Consequently, the formation of the bonding layer and the seed layer
and the removal of the unnecessary portions of both of the layers
can be carried out through a one-time treatment, respectively. At
the same time, it is possible to maintain an excellent bonding
property of the wiring layer to the resin layer.
[0048] According to the second invention, the wiring layer itself
is directly formed on the resin through the Ni--Cu alloy within the
predetermined composition range. Consequently, it is possible to
form the wiring layer through a one-time treatment while
maintaining an excellent bonding property to the resin layer
without separately requiring the formation of the bonding layer and
the seed layer and the removal of the unnecessary portions of both
of the layers.
BRIEF DESCRIPTION OF THE DRAWINGS
[0049] FIG. 1 is a sectional view typically showing a method of
forming an electrolytic Cu plated wiring layer using a conventional
Ni bonding layer/Cu seed layer.
[0050] FIG. 2A is a sectional view typically showing a method of
forming a wiring layer having an Ni--Cu alloy bonding seed layer
and an electrolytic Cu plated layer formed thereon on a resin layer
by an embodiment according to a first invention.
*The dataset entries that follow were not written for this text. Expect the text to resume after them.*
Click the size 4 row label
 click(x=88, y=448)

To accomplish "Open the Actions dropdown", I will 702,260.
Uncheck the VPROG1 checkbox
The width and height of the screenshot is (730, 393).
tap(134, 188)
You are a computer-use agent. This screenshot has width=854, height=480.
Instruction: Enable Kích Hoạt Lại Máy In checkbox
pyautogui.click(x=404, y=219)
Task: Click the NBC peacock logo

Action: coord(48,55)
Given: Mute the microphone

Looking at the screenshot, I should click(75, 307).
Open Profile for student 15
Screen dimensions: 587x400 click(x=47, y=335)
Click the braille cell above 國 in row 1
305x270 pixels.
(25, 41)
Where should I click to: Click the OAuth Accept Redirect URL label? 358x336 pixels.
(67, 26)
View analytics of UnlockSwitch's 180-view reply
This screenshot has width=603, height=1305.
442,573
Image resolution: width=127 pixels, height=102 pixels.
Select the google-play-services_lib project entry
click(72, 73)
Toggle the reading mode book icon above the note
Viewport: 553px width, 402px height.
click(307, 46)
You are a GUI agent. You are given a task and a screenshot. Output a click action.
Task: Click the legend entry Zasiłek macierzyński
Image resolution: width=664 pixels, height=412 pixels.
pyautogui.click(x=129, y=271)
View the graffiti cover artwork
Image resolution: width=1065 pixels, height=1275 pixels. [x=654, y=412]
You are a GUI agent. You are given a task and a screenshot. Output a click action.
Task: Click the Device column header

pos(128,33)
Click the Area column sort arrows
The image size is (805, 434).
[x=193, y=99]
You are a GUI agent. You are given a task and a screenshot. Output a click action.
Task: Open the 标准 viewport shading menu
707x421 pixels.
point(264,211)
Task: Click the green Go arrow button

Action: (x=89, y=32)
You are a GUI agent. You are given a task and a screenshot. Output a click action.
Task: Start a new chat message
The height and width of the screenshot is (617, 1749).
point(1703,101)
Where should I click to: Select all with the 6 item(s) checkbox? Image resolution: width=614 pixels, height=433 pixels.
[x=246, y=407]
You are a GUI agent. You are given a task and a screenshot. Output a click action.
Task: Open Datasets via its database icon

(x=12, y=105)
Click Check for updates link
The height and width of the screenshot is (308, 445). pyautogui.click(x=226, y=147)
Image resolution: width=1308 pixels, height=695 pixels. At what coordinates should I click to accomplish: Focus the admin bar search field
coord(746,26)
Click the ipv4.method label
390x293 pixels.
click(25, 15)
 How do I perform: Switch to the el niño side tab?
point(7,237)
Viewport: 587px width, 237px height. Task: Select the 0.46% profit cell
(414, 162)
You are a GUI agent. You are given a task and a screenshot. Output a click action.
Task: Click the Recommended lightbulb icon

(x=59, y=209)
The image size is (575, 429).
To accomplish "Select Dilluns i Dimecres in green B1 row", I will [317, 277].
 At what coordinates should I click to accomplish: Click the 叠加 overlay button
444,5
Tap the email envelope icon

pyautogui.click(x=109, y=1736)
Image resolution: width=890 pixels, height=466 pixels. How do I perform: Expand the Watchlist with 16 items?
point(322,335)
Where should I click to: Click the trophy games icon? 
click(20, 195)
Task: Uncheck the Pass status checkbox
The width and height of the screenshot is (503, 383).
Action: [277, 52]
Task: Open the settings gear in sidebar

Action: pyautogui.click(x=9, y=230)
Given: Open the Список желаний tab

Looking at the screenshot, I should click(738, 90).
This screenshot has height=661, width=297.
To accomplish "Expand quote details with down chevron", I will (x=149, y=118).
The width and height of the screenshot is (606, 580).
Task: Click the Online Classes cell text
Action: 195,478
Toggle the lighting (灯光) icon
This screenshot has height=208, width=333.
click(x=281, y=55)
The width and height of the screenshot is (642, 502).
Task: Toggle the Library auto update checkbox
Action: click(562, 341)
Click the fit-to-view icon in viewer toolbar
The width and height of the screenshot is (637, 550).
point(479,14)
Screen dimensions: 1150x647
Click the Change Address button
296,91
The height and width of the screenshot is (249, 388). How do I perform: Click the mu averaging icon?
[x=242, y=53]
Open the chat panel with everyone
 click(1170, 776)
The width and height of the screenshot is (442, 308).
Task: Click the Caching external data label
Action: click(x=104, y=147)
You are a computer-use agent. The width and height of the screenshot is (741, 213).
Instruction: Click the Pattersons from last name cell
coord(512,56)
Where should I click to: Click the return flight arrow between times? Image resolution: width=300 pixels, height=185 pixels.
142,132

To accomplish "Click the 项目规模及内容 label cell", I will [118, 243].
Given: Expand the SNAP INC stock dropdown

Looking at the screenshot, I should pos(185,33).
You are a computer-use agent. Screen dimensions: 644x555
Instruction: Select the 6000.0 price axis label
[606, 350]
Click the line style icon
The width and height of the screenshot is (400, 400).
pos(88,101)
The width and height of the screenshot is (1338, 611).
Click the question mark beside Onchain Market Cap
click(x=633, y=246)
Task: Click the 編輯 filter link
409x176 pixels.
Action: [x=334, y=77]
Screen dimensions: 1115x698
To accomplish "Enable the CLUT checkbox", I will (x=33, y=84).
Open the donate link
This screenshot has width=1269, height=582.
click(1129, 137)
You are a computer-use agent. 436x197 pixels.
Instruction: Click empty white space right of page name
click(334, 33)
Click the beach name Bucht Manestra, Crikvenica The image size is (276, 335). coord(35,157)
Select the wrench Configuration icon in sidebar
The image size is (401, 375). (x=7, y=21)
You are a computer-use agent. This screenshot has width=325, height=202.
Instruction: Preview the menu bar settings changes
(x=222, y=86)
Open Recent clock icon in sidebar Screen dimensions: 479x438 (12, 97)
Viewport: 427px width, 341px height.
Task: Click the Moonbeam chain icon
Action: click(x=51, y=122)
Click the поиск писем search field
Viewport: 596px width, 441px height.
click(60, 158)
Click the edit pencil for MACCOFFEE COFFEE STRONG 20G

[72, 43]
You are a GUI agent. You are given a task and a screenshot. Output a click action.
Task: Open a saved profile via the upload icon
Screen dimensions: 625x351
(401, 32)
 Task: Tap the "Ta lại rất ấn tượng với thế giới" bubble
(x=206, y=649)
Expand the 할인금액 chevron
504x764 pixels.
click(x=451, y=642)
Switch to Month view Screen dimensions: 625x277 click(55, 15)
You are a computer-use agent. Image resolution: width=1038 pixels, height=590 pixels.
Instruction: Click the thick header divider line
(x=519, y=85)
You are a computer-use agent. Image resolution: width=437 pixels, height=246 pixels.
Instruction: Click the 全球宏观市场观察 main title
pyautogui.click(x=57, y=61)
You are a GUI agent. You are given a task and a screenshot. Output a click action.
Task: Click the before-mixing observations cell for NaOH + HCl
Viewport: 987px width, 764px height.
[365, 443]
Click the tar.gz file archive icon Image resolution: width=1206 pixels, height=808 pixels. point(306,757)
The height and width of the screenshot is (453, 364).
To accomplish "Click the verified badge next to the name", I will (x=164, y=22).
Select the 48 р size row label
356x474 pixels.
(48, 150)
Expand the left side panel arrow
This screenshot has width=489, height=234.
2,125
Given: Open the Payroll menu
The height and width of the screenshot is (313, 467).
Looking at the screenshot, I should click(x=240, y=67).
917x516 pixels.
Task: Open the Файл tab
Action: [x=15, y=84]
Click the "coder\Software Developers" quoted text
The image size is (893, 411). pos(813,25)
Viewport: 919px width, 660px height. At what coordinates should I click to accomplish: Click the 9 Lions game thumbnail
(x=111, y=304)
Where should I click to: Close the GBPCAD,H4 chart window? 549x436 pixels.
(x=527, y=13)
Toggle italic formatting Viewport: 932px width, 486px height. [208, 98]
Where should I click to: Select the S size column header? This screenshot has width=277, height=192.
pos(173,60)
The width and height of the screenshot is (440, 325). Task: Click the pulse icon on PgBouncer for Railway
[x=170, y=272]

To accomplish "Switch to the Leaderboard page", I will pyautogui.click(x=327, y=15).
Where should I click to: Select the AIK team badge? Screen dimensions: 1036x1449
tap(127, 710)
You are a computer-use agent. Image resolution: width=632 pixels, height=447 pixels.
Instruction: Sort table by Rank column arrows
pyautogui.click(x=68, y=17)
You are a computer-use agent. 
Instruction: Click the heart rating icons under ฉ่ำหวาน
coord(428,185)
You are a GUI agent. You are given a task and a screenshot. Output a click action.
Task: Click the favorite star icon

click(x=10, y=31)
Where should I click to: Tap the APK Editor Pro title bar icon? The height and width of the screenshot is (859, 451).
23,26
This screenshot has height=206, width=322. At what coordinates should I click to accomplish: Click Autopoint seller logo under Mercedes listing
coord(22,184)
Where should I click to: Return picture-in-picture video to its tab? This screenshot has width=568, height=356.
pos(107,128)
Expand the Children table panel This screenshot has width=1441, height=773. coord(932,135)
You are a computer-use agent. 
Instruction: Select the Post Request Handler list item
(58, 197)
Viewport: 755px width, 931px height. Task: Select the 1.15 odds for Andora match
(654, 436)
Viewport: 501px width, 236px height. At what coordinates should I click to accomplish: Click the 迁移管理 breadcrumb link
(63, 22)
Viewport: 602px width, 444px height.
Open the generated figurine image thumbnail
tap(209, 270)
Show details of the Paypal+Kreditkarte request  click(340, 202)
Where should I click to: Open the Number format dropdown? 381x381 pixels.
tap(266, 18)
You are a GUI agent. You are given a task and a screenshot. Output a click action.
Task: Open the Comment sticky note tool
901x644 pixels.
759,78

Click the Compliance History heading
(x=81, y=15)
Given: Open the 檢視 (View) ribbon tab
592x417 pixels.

[0051] FIG. 2B is a sectional view typically showing a method of
forming a wiring layer having an Ni--Cu alloy bonding seed layer
and an electrolytic Cu plated layer formed thereon on a resin layer
by another embodiment according to a first invention.
[0052] FIG. 3 is a sectional view typically showing a method of
directly forming an Ni--Cu alloy wiring layer on a resin layer
according to a second invention.
[0053] FIG. 4 is a graph showing a relationship between a peel
strength of the electrolytic Cu plated wiring layer formed
according to the first invention and an Ni content of the Ni--Cu
alloy bonding seed layer.
DETAILED DESCRIPTION OF THE PREFERRED EMBODIMENTS
Embodiment 1A
[0054] Description will be given to an example of a desirable
embodiment for fabricating a wiring board according to a first
invention.
[0055] As shown in FIG. 2A(1), a resin layer 10 constituted by
epoxy or polyimide having a thickness of approximately 50 .mu.m is
prepared as an interlayer insulating film of a wiring board.
[0056] As shown in FIG. 2A(2), a resin surface is cleaned with an
argon plasma of approximately 0.5 Pa and a bonding seed layer 20
constituted by an Ni--Cu alloy having a specified composition
according to the invention is formed through sputtering in an argon
gas atmosphere of approximately 0.5 Pa with a vacuum held. The
bonding seed layer 20 generally has a thickness of approximately
500 nm and desirably has a thickness of approximately 100 to 1000
nm in consideration of the case in which a concavo-convex portion
is formed on the resin surface.
[0057] As shown in FIG. 2A(3), a plated resist pattern 16 is formed
on the Ni--Cu alloy bonding seed layer 20 through a photoresist
application, a pattern exposure and a development.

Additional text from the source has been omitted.